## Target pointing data
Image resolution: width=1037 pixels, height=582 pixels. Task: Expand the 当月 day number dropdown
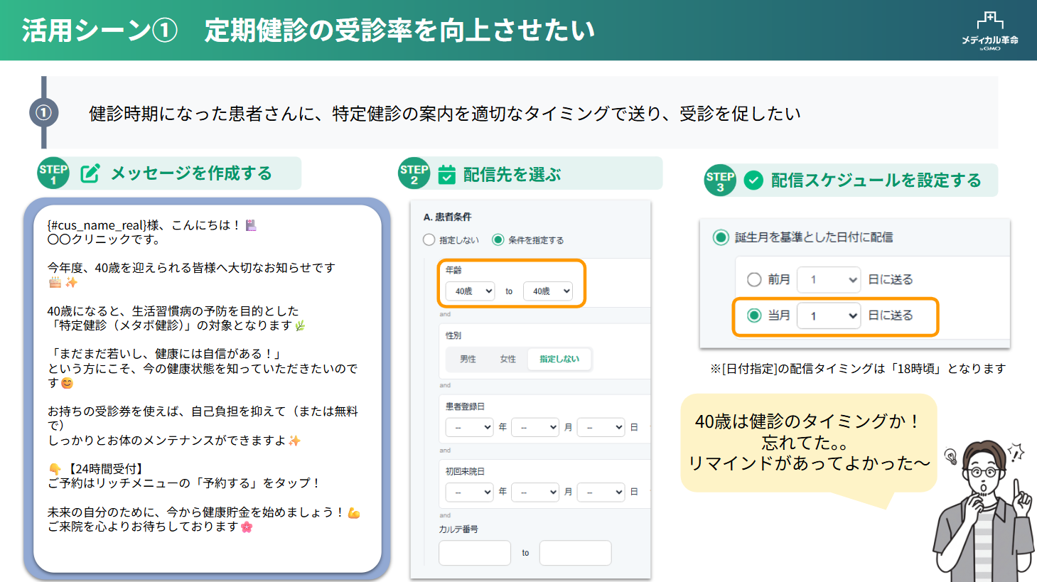pos(829,316)
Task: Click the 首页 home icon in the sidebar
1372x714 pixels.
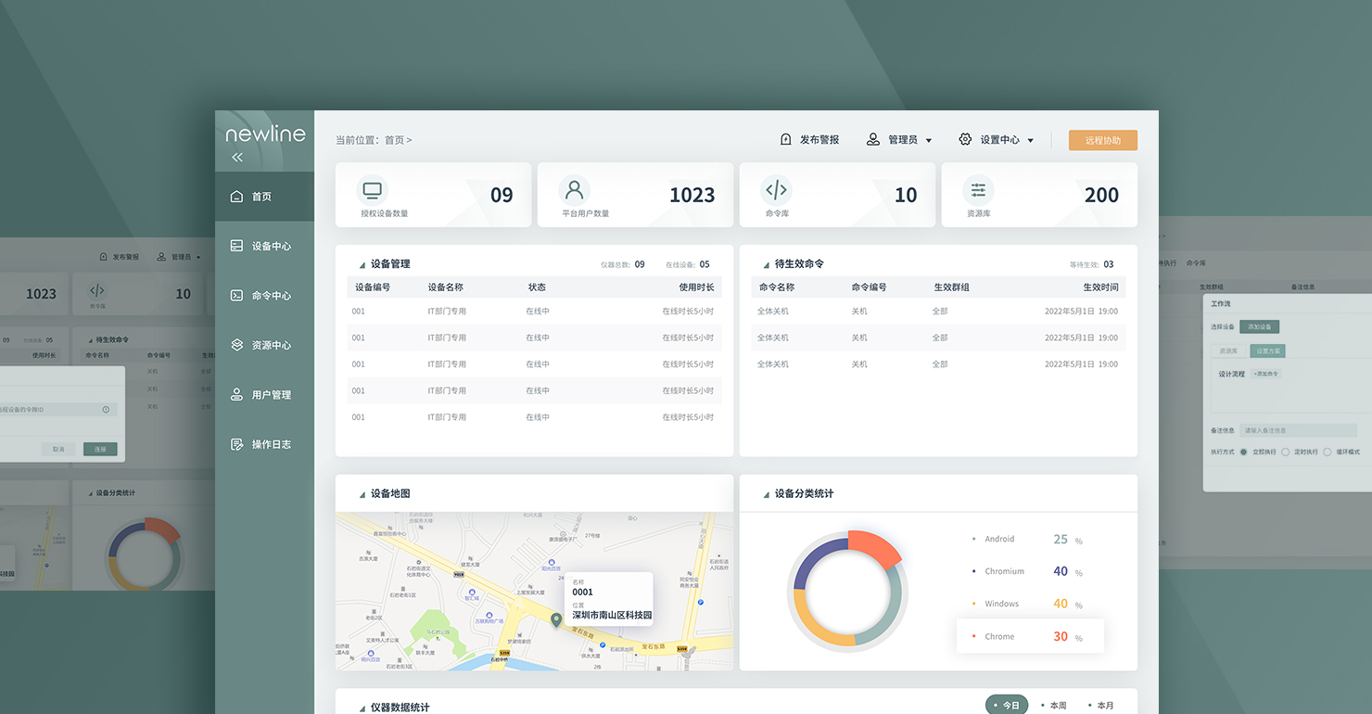Action: [236, 197]
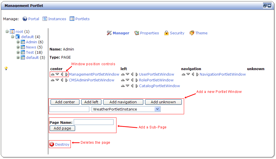Click the move-right arrow beside UserPortletWindow
This screenshot has height=159, width=276.
pos(137,74)
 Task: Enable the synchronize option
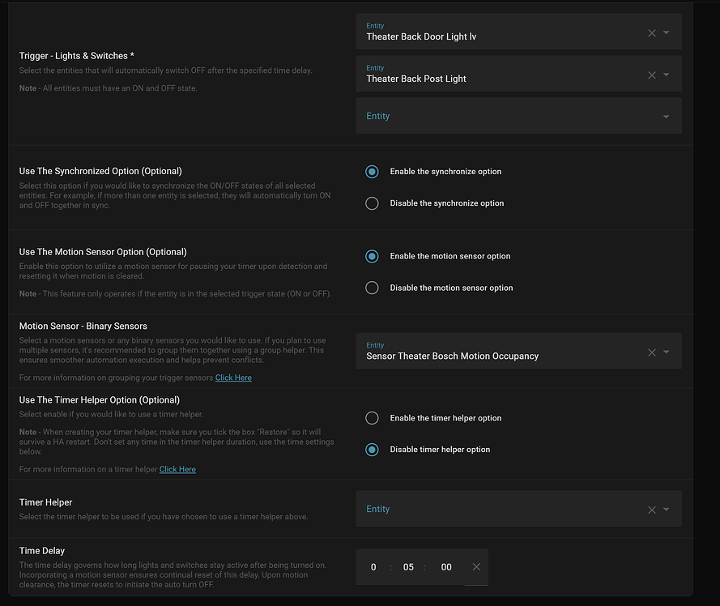372,172
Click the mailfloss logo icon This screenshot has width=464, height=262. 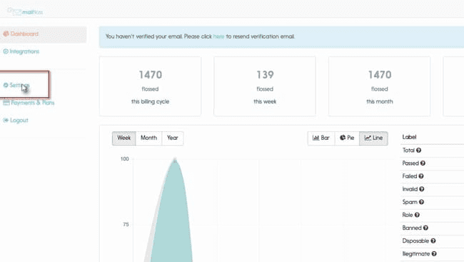coord(14,12)
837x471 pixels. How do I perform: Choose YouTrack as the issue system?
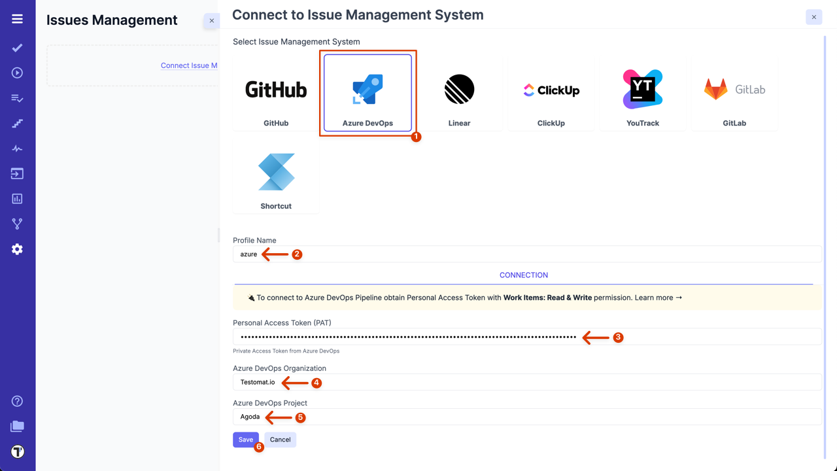pos(642,94)
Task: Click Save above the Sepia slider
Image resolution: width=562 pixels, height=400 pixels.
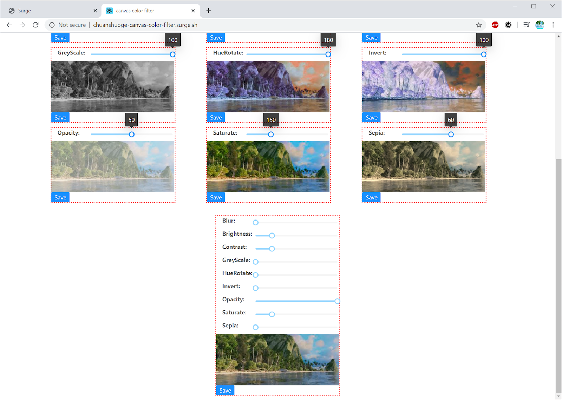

## Given instruction
Please rewrite everything from "Task: Click Save above the Sepia slider" down to the end of the material, changing "Sepia" to "Grayscale" and keeping all else the same. Leave the pictures out.

## Solution
Task: Click Save above the Grayscale slider
Image resolution: width=562 pixels, height=400 pixels.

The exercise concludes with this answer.